However, summary judgment should not be entered “until the party opposing the
motion has had a fair opportunity to conduct such discovery as may be necessary to meet the
factual basis for the motion.” Grayson v. O’Neill, 308 F.3d 808, 815 (7th Cir. 2002), quoting
Celotex Corp. v. Catrett, 477 U.S. 317, 326 (1986). Therefore, this court will allow Plaintiffs
a very limited amount of time, until February 3, 2012, to provide a declaration setting out,
as to each deposition Plaintiffs have stated they intend to take, why they “cannot present facts
essential to justify its opposition” to the Motion for Summary Judgment without the
deposition. Plaintiffs must also set out a specific, detailed explanation regarding why each
deposition has not yet been taken and the amount of time needed to complete the deposition.

(DATA EXTRACT):
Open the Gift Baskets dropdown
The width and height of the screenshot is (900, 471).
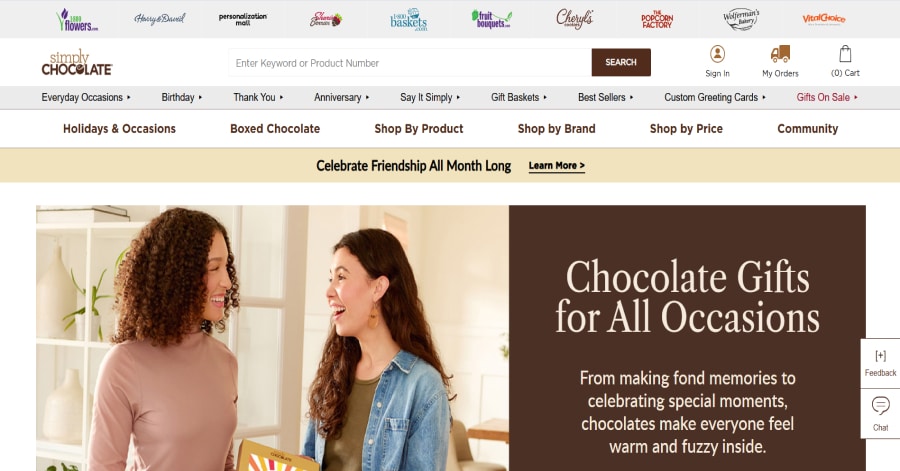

(DIRECTIVES):
1. In the summary judgment ruling, swap "February 3, 2012" for "February 10, 2012" and write out the passage starting with "However, summary judgment" and going on through "complete the deposition.".
2. Carry the summary judgment ruling forward from its final sentence with the passage that would come next.
The data has no connection to the summary judgment ruling.

(EXERCISE RESPONSES):
1.
However, summary judgment should not be entered “until the party opposing the
motion has had a fair opportunity to conduct such discovery as may be necessary to meet the
factual basis for the motion.” Grayson v. O’Neill, 308 F.3d 808, 815 (7th Cir. 2002), quoting
Celotex Corp. v. Catrett, 477 U.S. 317, 326 (1986). Therefore, this court will allow Plaintiffs
a very limited amount of time, until February 10, 2012, to provide a declaration setting out,
as to each deposition Plaintiffs have stated they intend to take, why they “cannot present facts
essential to justify its opposition” to the Motion for Summary Judgment without the
deposition. Plaintiffs must also set out a specific, detailed explanation regarding why each
deposition has not yet been taken and the amount of time needed to complete the deposition.

2.
This court wants Plaintiffs to know that it will not, under any circumstances, enter an
indefinite stay. Defendant Netzel will be allowed until February 10, 2012, to respond to the
declaration. This court will then rule on the Motion to Stay. If no declaration is filed by
February 3, 2012, the Motion for Stay will be denied and a briefing schedule for the Motions
for Summary Judgment will be set.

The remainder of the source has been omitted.